Check Point announces End of Sales for IP Appliances

Check Point will discontinue sales of the remaining IP appliances by the end of year 2013. That concludes the long and somewhat dramatic history of Nokia Security Appliances Business which was sold to Check Point almost 5 years ago.

Check Point customers may finally concentrate on a single appliance line, with GAIA as the main choice of OS.

With all its ups and downs, IPSO was quite interesting OS. For starters, it is based on BSD kernel while SPLAT and GAIA are based on RH Linux. In my personal opinion, GAIA still has some distance to cover before being as good as IPSO in terms of stability and features.

Anyhow, yet another page of network security history is about to be closed.

VSX provisioning bypass actually works on R75.40VS

In my previous post I have said VSX bypass debug commands do not work. I was wrong.
The trick works perfectly on R75.40VS Management, both SmartCenter and MDM.

Nevertheless, the weird part is that it only works if one types the commands manually and not by copy / paste. I guess it was only about some weird corruption when pasted from the buffer.

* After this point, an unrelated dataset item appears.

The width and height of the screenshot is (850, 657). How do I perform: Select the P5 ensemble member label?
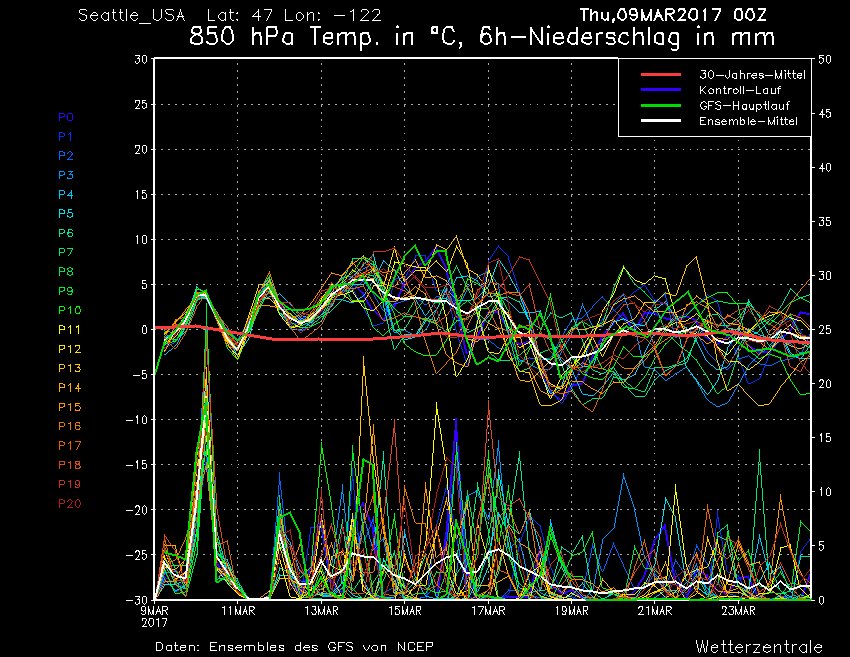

I am sorry for being wrong before and for all time spent on this topic by David Bar, Shahar Solomon, Eran Ashkenazi and other Check Point engineers. I appreciate the assistance.

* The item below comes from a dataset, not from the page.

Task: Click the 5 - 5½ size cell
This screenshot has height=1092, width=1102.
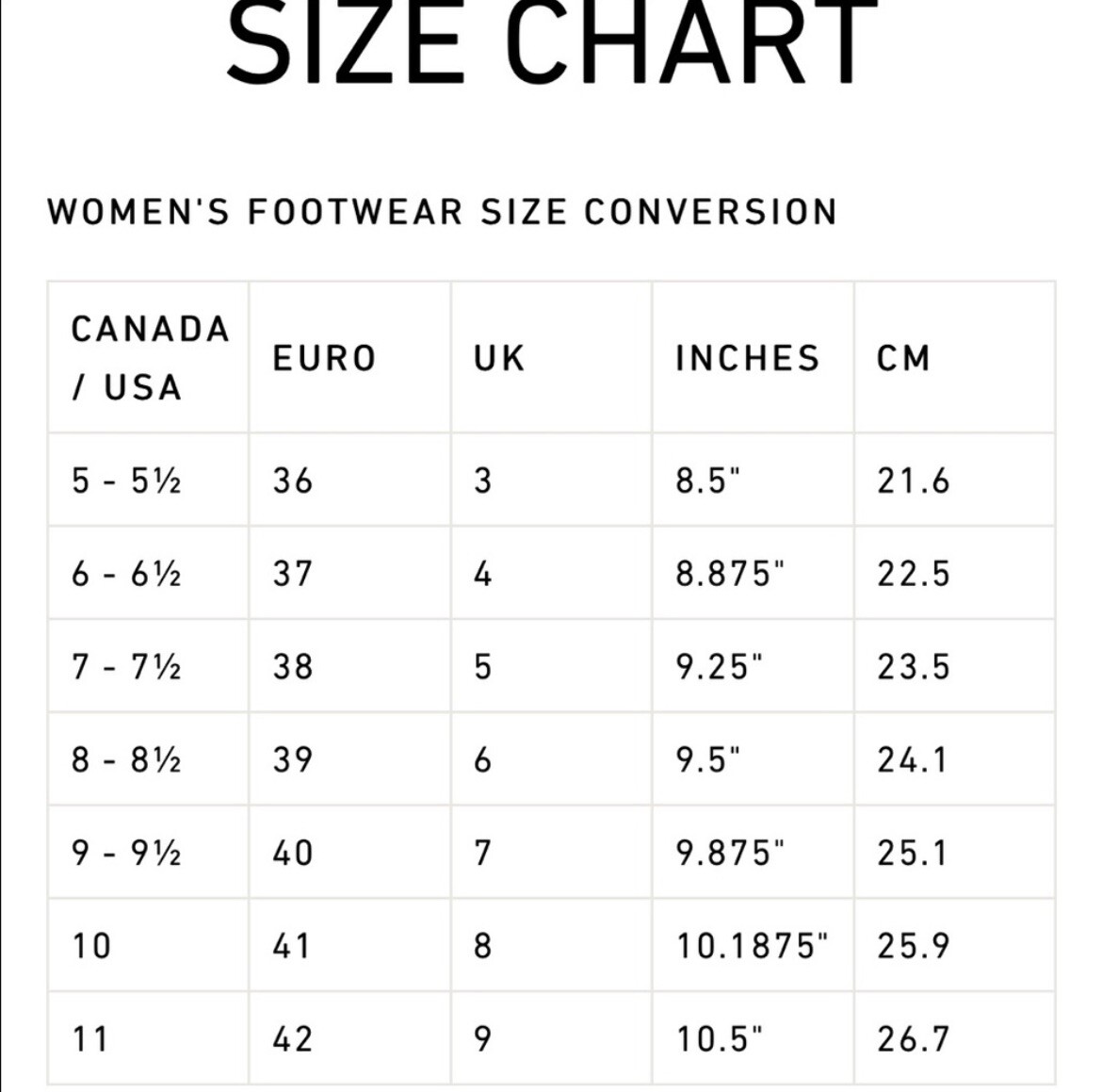Action: [149, 481]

VSX provisioning bypass trick does not seem to work on R75.40VS MGMT

WRONG, THIS WORKS. PLEASE SEE MY NEXT POST

I am doing lab trials for all kind of management and enforcement side upgrades for my customers, especially for ones usen VSX and MDM. As part of the MGMT sanity checklist, there are VSX provisioning checks to be sure there is no corruption of VSX objects and topology scripts.

Before R75.40VS there was a way to bypass actual connections to VSX clusters in case you are checking MGMT side only.

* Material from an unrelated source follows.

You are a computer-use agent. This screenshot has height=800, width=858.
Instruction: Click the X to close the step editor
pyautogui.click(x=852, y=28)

To do so, once would put the following set of debug commands in the Main CMA context on MDS machine:

fw debug fwm on TDERROR_ALL_VSXM_DBG_SKIP_PING=INFO 
fw debug fwm on TDERROR_ALL_VSXM_DBG_SKIP_INSTALL=INFO
fw debug fwm on TDERROR_ALL_VSXM_DBG_SKIP_PULL_SIC=INFO 


Once done, you could simulate topology changes for Virtual Systems to be sure scripts are properly handled. MGMT would generate a script without trying to connect to VSX cluster members and/or executing it on VSX cluster members.

Well, not anymore. With R75.40VS this trick is no longer working. It is even more interesting, just because it seems Check Point specialists are not aware of that. I have asked around and even opened a support call to get an answer.

I will keep you posted about the outcome.

R70 is out of support, VSX R65 is about to

I am not sure if you follow Check Point support lifetime details, but there are two things you need to know:

1. R70 versions are out of support from March 2013
2. VSX R65 will be out of support in May 2013

Take care and plan your upgrades as soon as you can. There is a hint for those who cannot do this in time: Check Point can extend support for half a year by request. Call you local contacts, it is not yet too late.

Removing traces of old versions - new scripts from Check Point

The most annoying disadvantage of upgrade in place is about having old traces in the file system. Basically, each upgrade leaves old product directories, so with every step you have less and less disk space available.

Removing old files manually is not exactly safe, so many prefer advanced upgrade.

The good news is it is no longer the best option. Check Point has two scripts, for MDM and for regular installations, that should clean your system after the upgrade.

Refer to SK91060 for regular systems and to SK65330 for MDM systems. According to the SK, the latter script is already integrated into R75.50 and R76 MDM installation packages.

With these tools one can upgrade in place and still have optimal disk space available quite close to a clean installation.

Finally, Check Point!

Could not push policy from R75.40VS to R67.10 VSX

A customer of mine could not install policy to a Virtual System on R76.10 VSX cluster after upgrading MDM servers to R75.40VS.

Policy verification was failing with multiple errors (some data removed):

INTERNAL ERROR in execval: optimization disabled: displacement too large
INTERNAL ERROR in execval: optimization disabled: displacement too large
ERROR: Table or domain are not allowed here
ERROR: table '<'quota_table'>' has no predefined format
ERROR: table '<'quota_table'>' has no predefined format
Compilation failed.
Operation ended with errors.

The messages look quite scary, but no worries.  The key here is quota_table.

In fact it is an old error from 2007, related to Network Quota being enabled in IPS profile. Disabling Network Quota fixes the issue. Check Point has SK32549 for that.

Although it is something known for long, I am wondering why it has been surfaced only after MGMT part being upgraded. 

Please let me know if you encountered this issue as well.

Check Point Security Report 2013 reveals scary picture

If you did not look into 2013 Security report done by Check Point, it is probably a good time to do so.
The document reveals quite disturbing figures: above 60% of networks are infected with bots. About the same amount of "protected" networks is open for P2P. More than half of organisations have DLP accidents. And so far, and so on.